Il y a donc besoin de repenser l’offre « non-radiale » et surtout de la structurer. Elle est déterminante : la trame horaire nationale est en effet tributaire de deux points de contrainte : la Grande Ceinture entre Massy et Valenton d’une part et la gare de Lyon Part-Dieu d’autre part.
Quant à Ouigo, l’organisation de dessertes low-cost « indépendantes » crée une segmentation de la clientèle par l’horaire, ce qui contribue à rigidifier l’usage du train, en compliquant encore un peu plus les reports vers les trains encadrants.
Ouigo est arrivé à Bordeaux en décembre 2017, d'abord avec une liaison vers Tourcoing (pour ne pas desservir Lille, gare au péage trop élevé pour un modèle low-cost). La rame peut stationner à quai plus de 1h30 alors que les autres relations sont priées de ne pas rester en gare plus de 20 minutes. Les exigences de Ouigo peuvent peser lourd sur l'exploitation des grandes gares... mais c'est devenu la vitrine médiatique de la SNCF. (cliché X)
Gageons que la concurrence bouscule cette organisation… mais cela semble assez mal parti. La SNCF souhaite atteindre une part de 25 % de son trafic national pour Ouigo, ce qui sous-entend la poursuite du double mouvement de cannibalisation – touchant désormais les missions radiales – et de segmentation de la clientèle.
Près de Cluny sur la LN1 - 23 mars 2013 - Ouigo, avenir des liaisons Intersecteurs ? avenir des gares franciliennes hors Paris ? Une vision peut-être réductrice. L'essor voulu de Ouigo cannibalise progressivement les relations TGV existantes et cloisonne les offres. Conséquence, l'offre TGV classique InOui subit des creux de desserte qui pénalise fortement l'attractivité de ces offres. (cliché X)
Les italiens, pionniers dans la concurrence ferroviaire sur la longue distance, ont fait un choix totalement inverse en privilégiant l’effet fréquence et en élargissant la gamme tarifaire à bord des trains, ce qui correspond en quelque sorte au rétablissement d’une troisième classe.
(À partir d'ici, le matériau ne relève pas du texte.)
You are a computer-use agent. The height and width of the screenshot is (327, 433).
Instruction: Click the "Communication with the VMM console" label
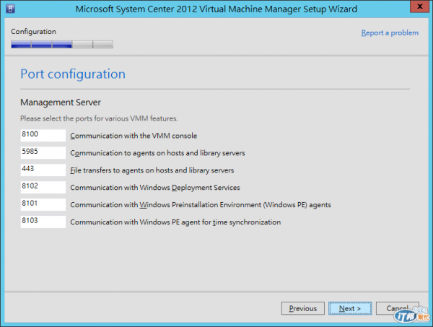click(133, 136)
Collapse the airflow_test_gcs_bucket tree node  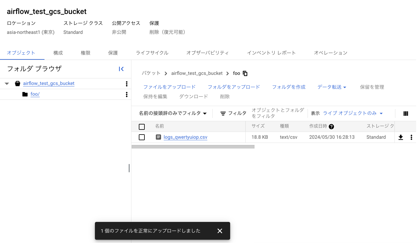click(x=7, y=84)

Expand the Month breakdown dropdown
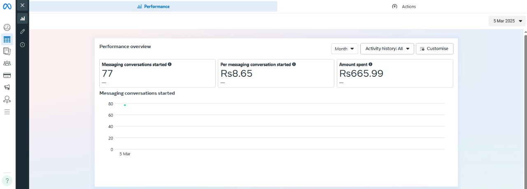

Quelle organisation de la desserte ?
La réflexion de transportrail propose une structuration capacitaire des liaisons Intersecteurs, indépendamment de toute orientation sur le choix d’un opérateur. D’ailleurs, compte tenu des interactions entre les relations, par le biais d’opérations de coupe-accroche, notre proposition comprend pas moins de 9 lots élémentaires d’exploitation pour d’éventuels appels d’offres sur des ensembles homogènes. Evidemment, un candidat pourrait remporter plusieurs lots. Reste aussi à arbitrer l'articulation avec les dessertes radiales.
Dans ce chapitre, il convient de prendre en compte l'adhérence potentiellement croissante entre les ces liaisons à grande vitesse et les liaisons classiques : un Bordeaux - Marseille serait un Train d'Equilibre du Territoire conventionné par l'Etat quand il est assuré en matériel classique, mais serait aux risques et périls du transporteur s'il était assuré à grande vitesse. En 2021, l'Etat a fait mention d'une liaison Lyon - Toulouse dans ses intentions de nouveaux TET, alors qu'existe une offre TGV parallèle desservant (Avignon étant la seule exception) les mêmes villes.
Il y a donc une question de fond directement associée à celle du périmètre et de la consistance de l'offre : celle du modèle économique et du financement. Un sujet incontournable dans le cadre de la fin du monopole. L'Etat devra arbitrer entre la continuité de l'open-access, avec le risque d'attrition des services et une forme de contractualisation avec un ou plusieurs opérateurs, qui pourrait être mise au crédit d'un soutien au report modal vers des solutions plus respectueuses de l'environnement. Voir le dossier de transportrail sur l'organisation des liaisons longue distance en France.
Matériel roulant : forces et faiblesses du TGV Duplex
Sur ces liaisons à arrêts relativement fréquents, la rame Duplex, qui devient le standard de la SNCF, est handicapée par un ratio élevé du nombre de places par porte.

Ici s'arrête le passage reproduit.